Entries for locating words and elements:
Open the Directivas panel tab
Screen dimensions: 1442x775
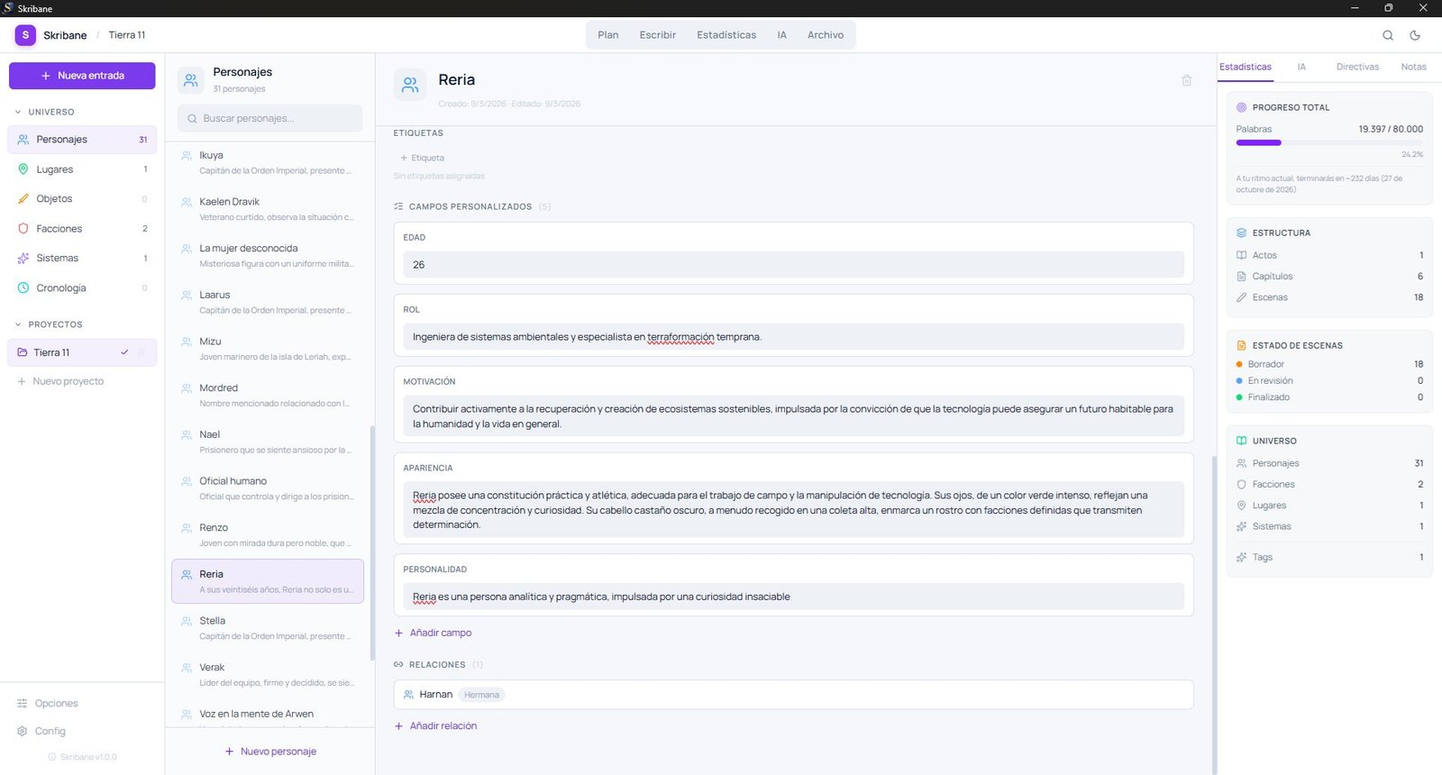coord(1357,67)
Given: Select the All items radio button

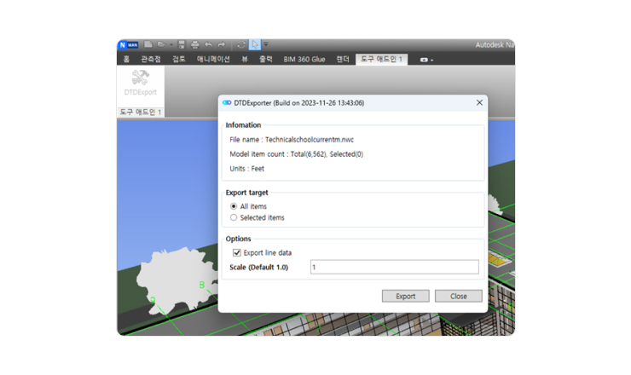Looking at the screenshot, I should (234, 206).
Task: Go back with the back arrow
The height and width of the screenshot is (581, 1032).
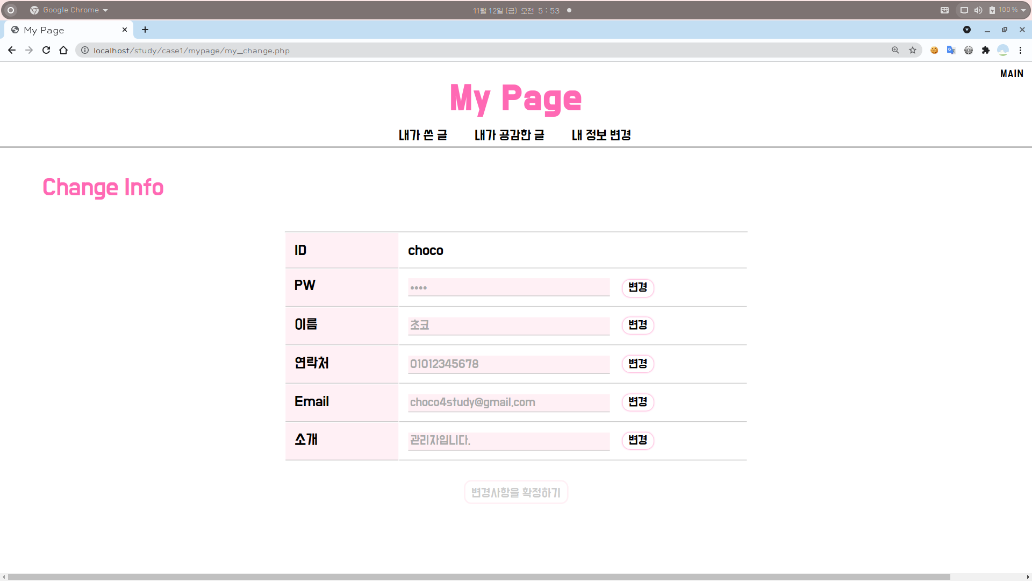Action: 12,50
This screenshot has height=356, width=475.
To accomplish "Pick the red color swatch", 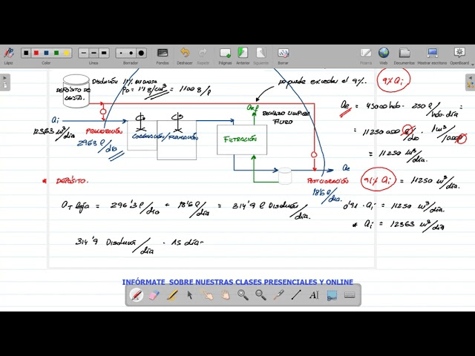I will (36, 53).
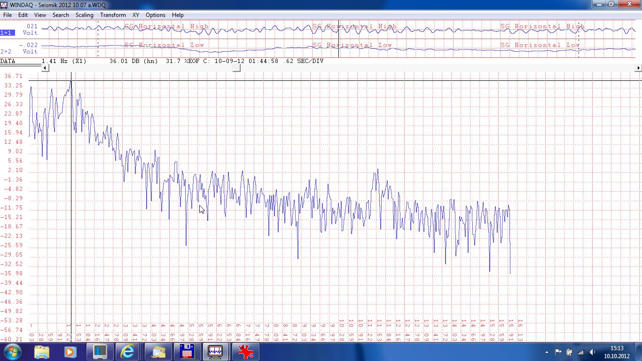
Task: Click the power battery tray icon
Action: (570, 352)
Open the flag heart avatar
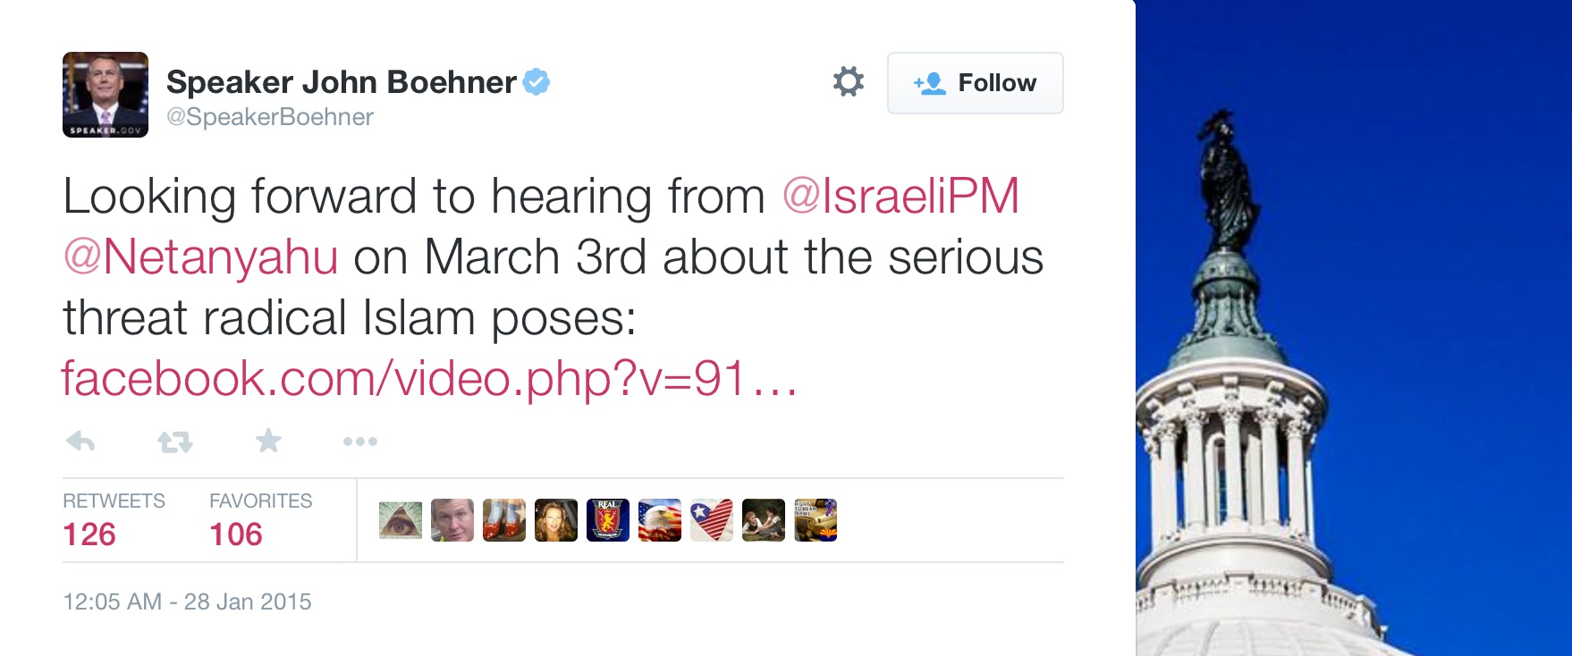The height and width of the screenshot is (656, 1572). tap(712, 520)
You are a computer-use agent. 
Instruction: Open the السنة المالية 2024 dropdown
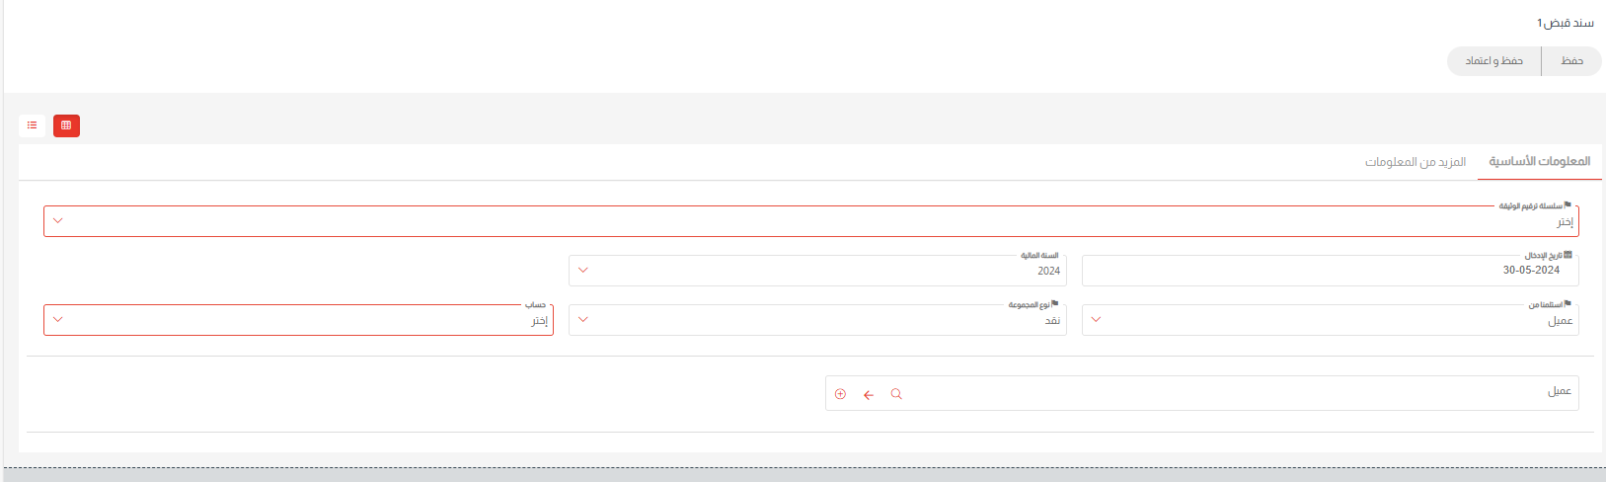tap(582, 271)
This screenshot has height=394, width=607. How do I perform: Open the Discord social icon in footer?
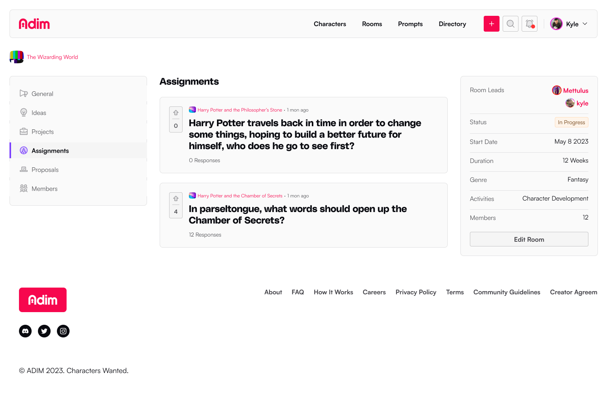(x=25, y=331)
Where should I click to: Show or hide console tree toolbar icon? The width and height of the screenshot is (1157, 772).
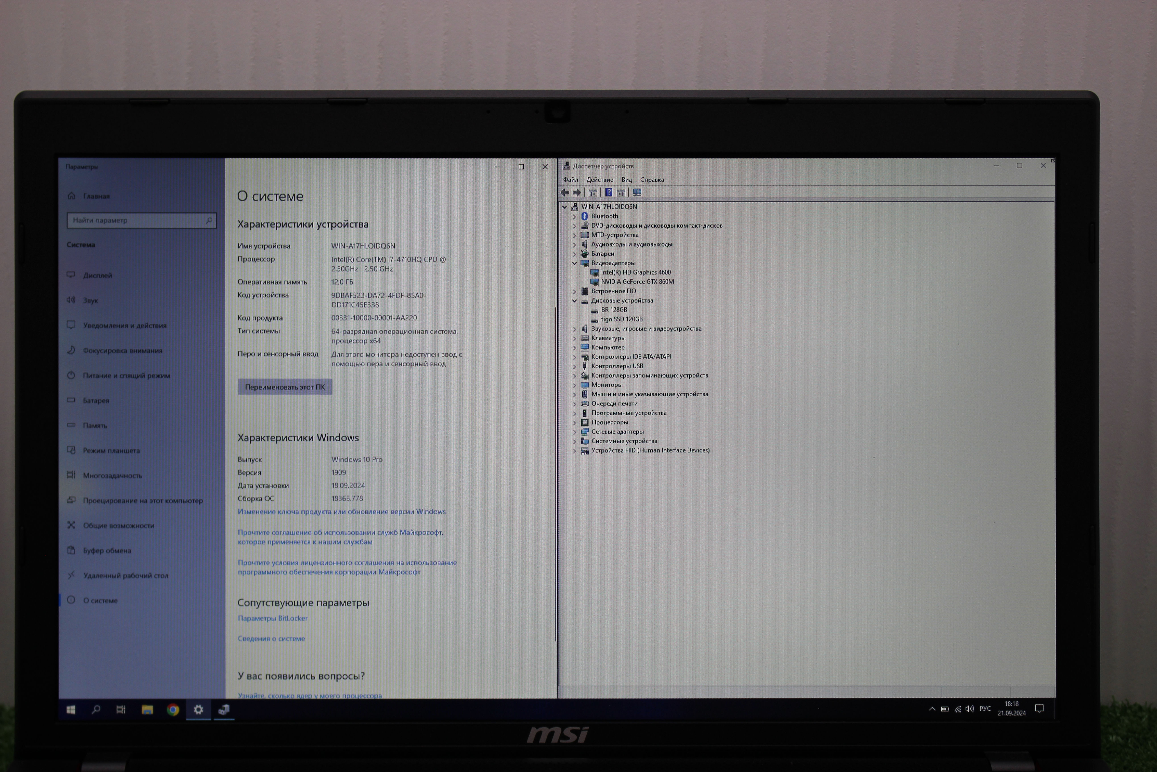[x=593, y=193]
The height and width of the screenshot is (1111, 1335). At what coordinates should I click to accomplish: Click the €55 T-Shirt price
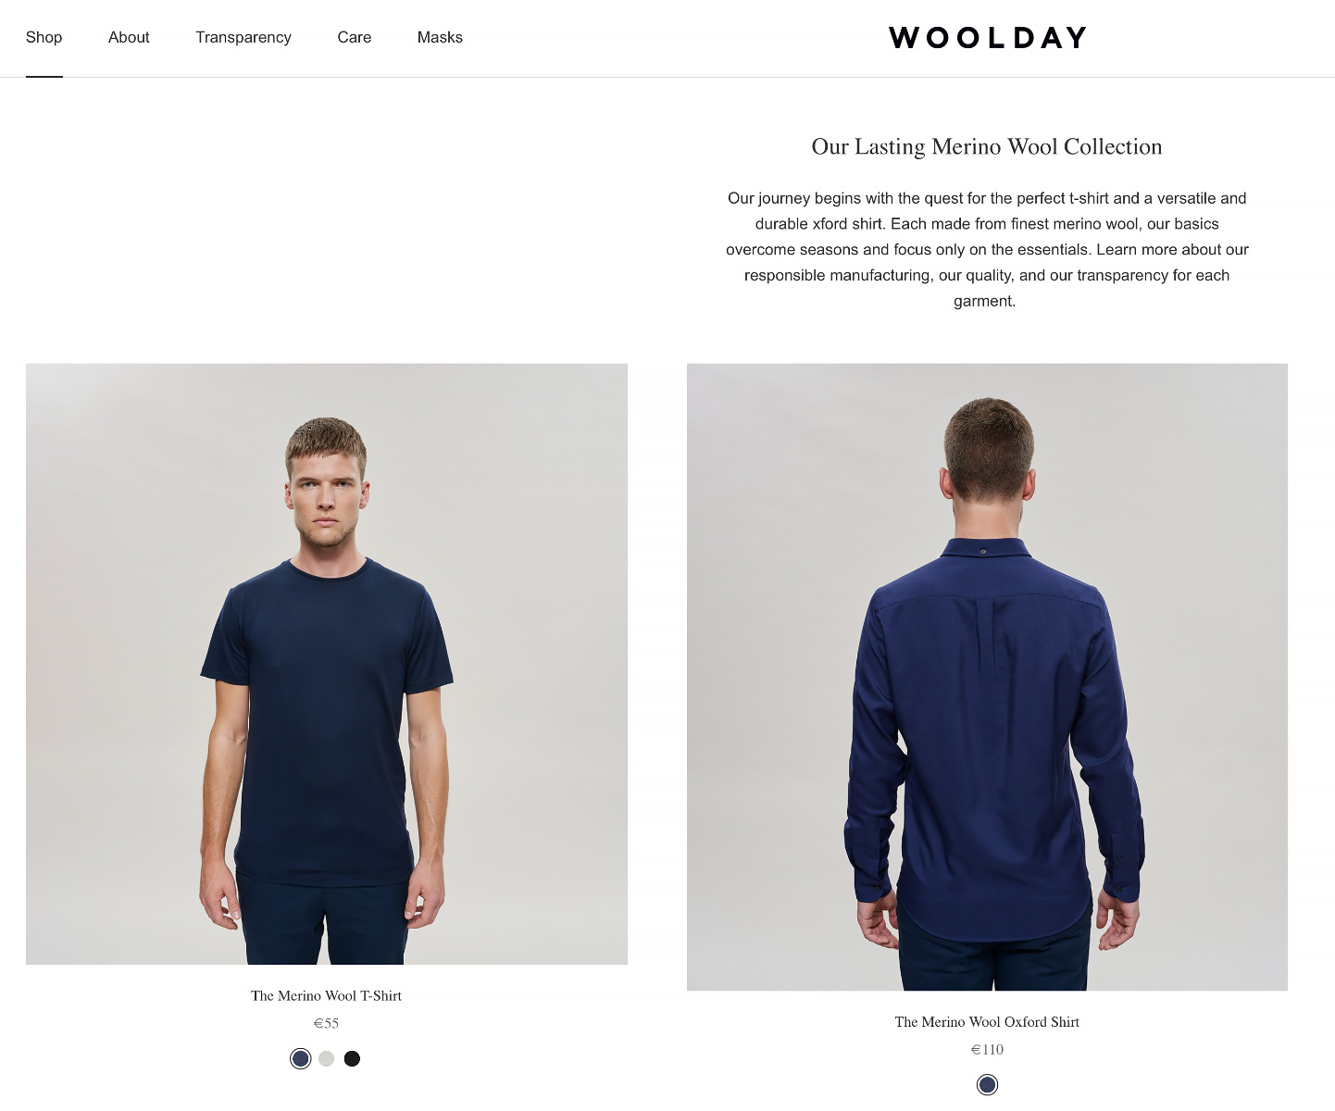point(326,1023)
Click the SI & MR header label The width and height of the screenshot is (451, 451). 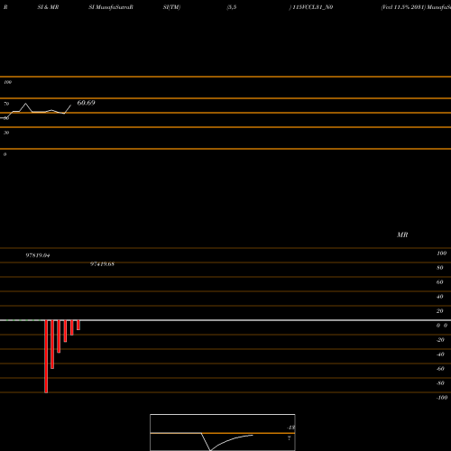point(48,7)
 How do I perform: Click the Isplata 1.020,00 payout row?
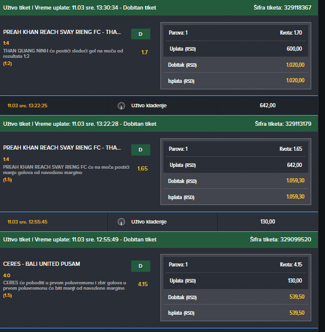[x=236, y=80]
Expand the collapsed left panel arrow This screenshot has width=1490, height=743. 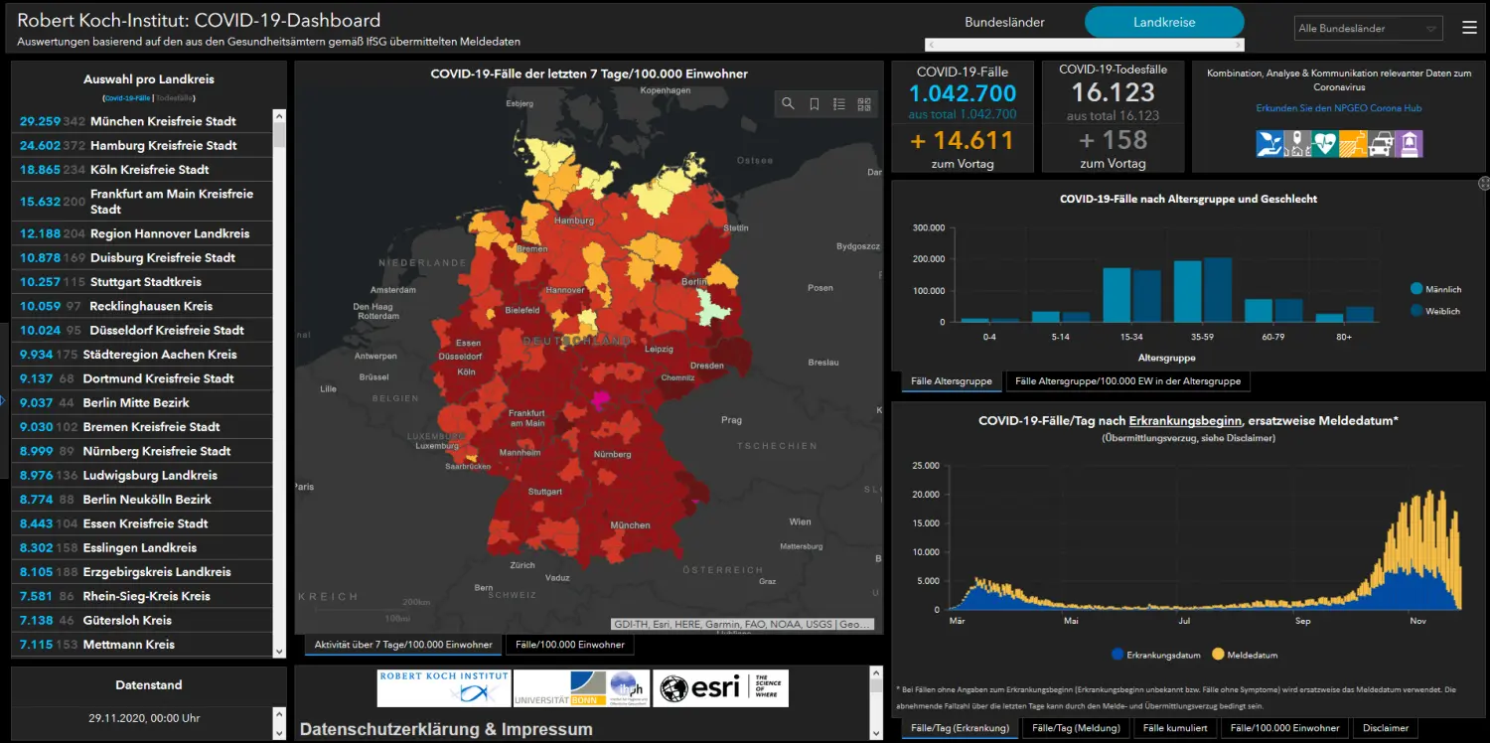4,401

**Set task**
Format the entries as a two-column CSV with the columns text and response, one row per entry. Begin at the line that has "Open the flag heart avatar" and stop after the line that has "(x=25, y=331)", putting each field in quotes, turning line breaks into spaces, and leaving the pictures out.

**Worked solution**
text,response
"Open the flag heart avatar","The height and width of the screenshot is (656, 1572). tap(712, 520)"
"You are a computer-use agent. Instruction: Open the السنة المالية 2024 dropdown","tap(582, 271)"
"This screenshot has height=394, width=607. How do I perform: Open the Discord social icon in footer?","(x=25, y=331)"